Though the example we are working toward is a $\!3\!$-fold
factorization, the key to its proof will be a
property of $\!2\!$-fold factorizations, namely
\begin{lem}[cf. {\cite[Cor.\ 2.14(a)]{MHH_f-rep}}]\label{L.div}
Let $G=A\cdot B$ be a factorization of a finite group.
Then the order of the subgroup of $G$ generated by $A$ is a
multiple of $\mathrm{card}(A),$
and the order of the subgroup generated by $B$ is a
multiple of $\mathrm{card}(B).$
\end{lem}
\begin{proof}
Let $H$ be the subgroup of $G$ generated by $A.$
For each $b\in B,$ the set $A\,b$ is contained in
a single right coset of $H;$ hence every right coset of $H$
is a disjoint union of sets of cardinality $\mathrm{card}(A),$
hence $\mathrm{card}(H)$ is a multiple of $\mathrm{card}(A).$
The statement about the subgroup generated
by $B$ is seen in the same way.
\end{proof}
We will also use the following observation.

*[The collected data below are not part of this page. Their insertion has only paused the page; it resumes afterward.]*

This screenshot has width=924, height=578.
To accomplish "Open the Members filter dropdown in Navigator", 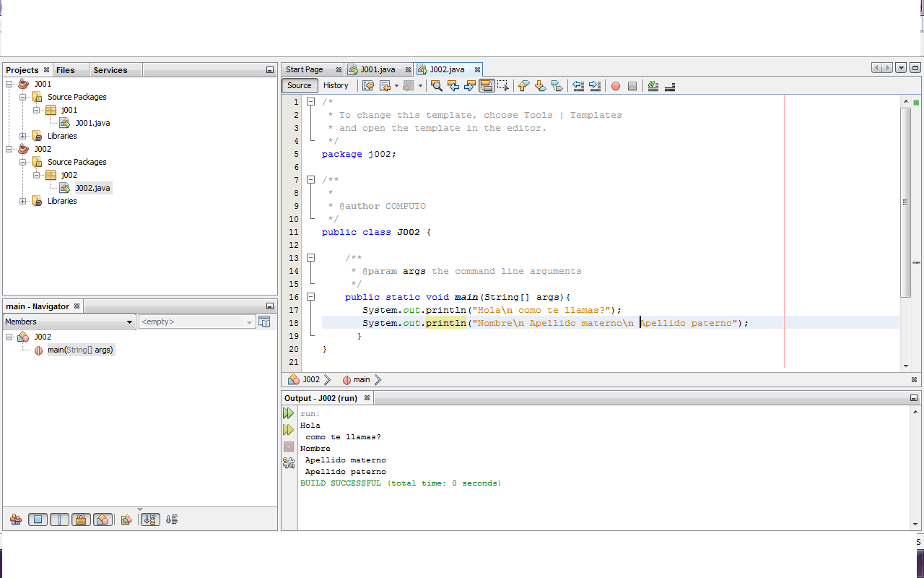I will [128, 322].
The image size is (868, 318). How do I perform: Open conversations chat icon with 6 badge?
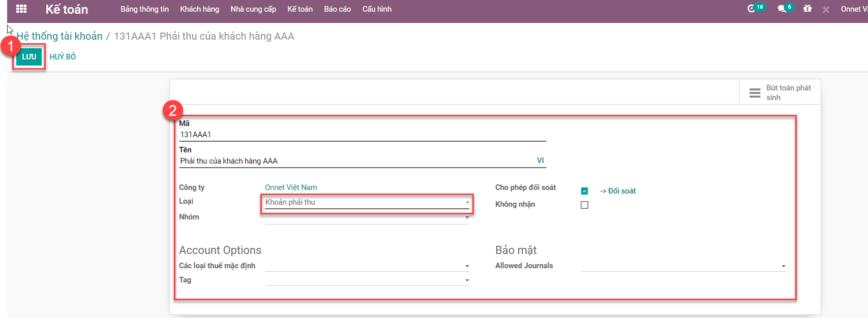click(782, 9)
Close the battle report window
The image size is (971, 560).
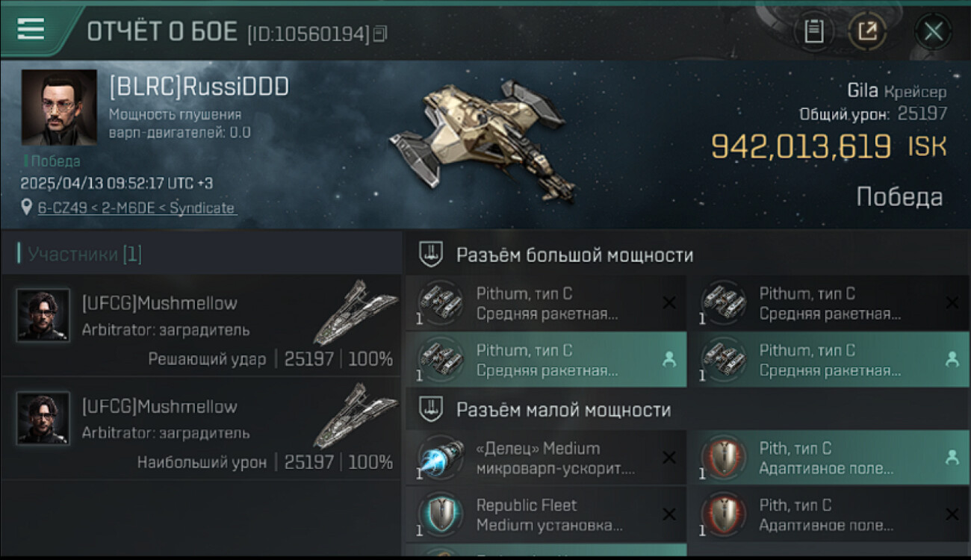tap(933, 31)
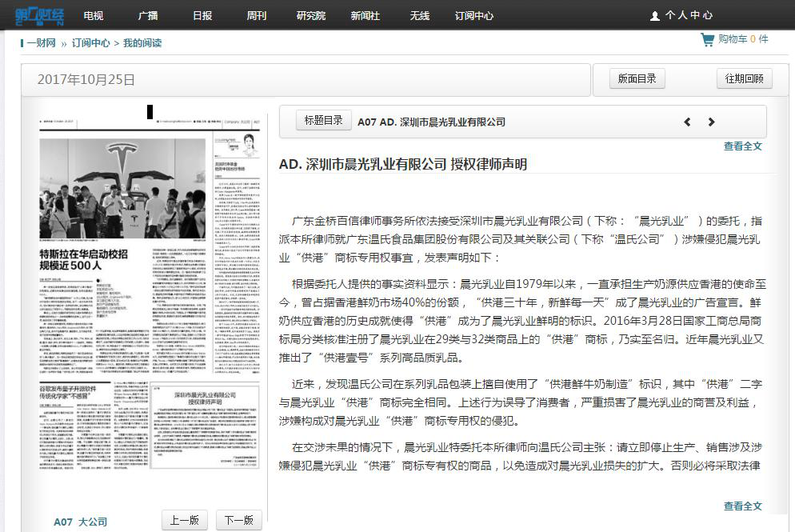The width and height of the screenshot is (795, 532).
Task: Switch to the 周刊 section
Action: (257, 15)
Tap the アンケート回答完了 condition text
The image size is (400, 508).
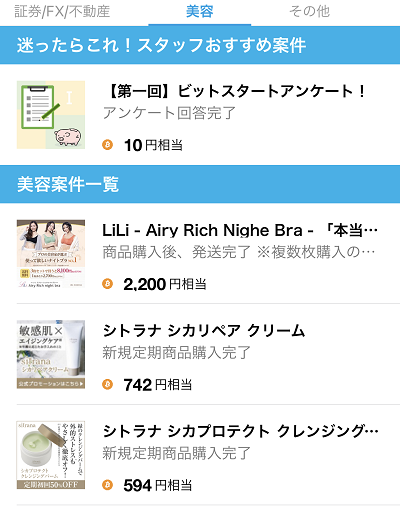click(x=169, y=113)
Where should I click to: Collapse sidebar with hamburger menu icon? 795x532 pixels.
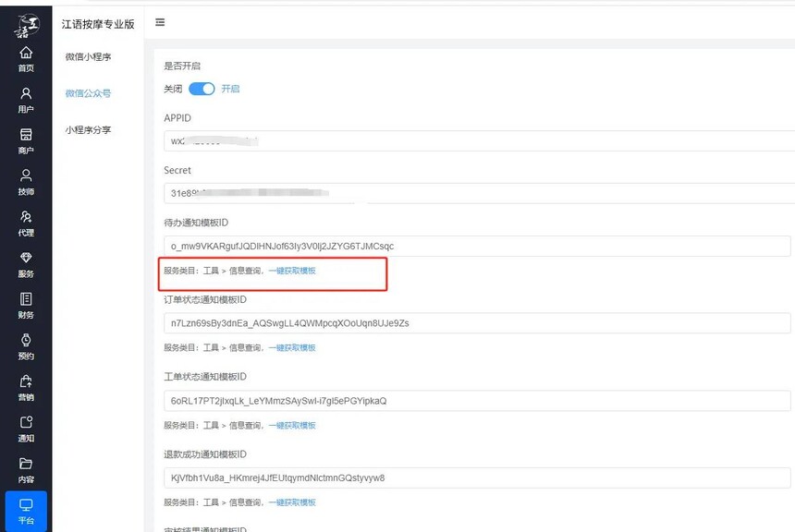(160, 22)
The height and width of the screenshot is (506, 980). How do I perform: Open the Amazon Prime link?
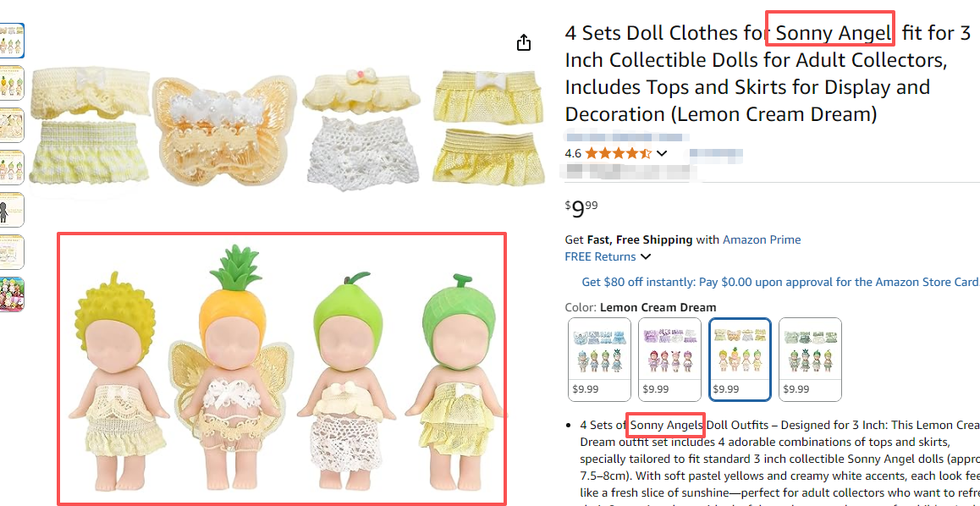click(761, 239)
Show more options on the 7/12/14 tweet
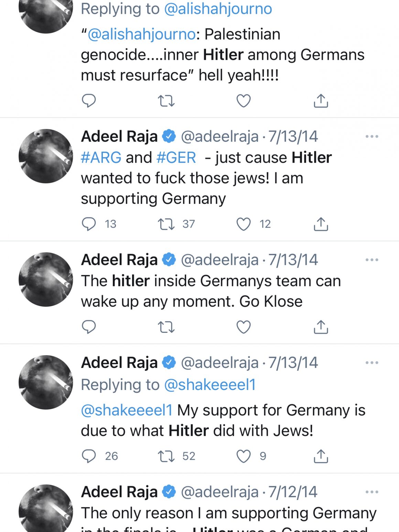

\begin{lem}[{after \cite{MHH_factor}}]\label{L.e_in}
If $G=A_1\cdot \ldots\cdot A_k$ is a factorization of a
group $G,$ then for all $g,\,h\in G,$\linebreak
$(g\,A_1)\cdot A_2\cdot\ldots\cdot A_{k-1}\cdot (A_k\,h)$
is also a factorization of $G.$
Hence if for some positive integers
$n_1,\ldots,n_k,$ $G$ has a $\!k\!$-fold factorization with
$\mathrm{card}(A_i)=n_i$ $(i=1,\ldots,k),$ it has such a
factorization in which $A_1$ and $A_k$ both contain the identity
element~$e.$\qed
\end{lem}
We can now prove
\begin{prop}\label{P.2,3,2}
Let $G$ be the alternating group on $4$ elements, a
group of order~$12.$
Then $G$ has no factorization $A_1\cdot A_2\cdot A_3$
with $(\mathrm{card}(A_1),\,\mathrm{card}(A_2),\,\mathrm{card}(A_3)) = (2,3,2).$
\end{prop}
\begin{proof}
Recall that the elements of exponent $2$ in $G$ form a normal
subgroup $N\cong Z_2\times Z_2,$ that $G$ is an extension
of $N$ by a group of order $3$ whose action by
conjugation cyclically permutes the
three proper nontrivial subgroups of $N,$ and that all elements
of $G$ not in $N$ have order~$3.$
Suppose $G=A_1\cdot A_2\cdot A_3$ were a factorization
with $\mathrm{card}(A_1)=2,$ $\mathrm{card}(A_2)=3,$ $\mathrm{card}(A_3)=2.$
By Lemma~\ref{L.e_in} we can assume without loss of generality
that $A_1$ and $A_3$ have the forms
$\{e,\,g\}$ and $\{e,\,h\}$ respectively.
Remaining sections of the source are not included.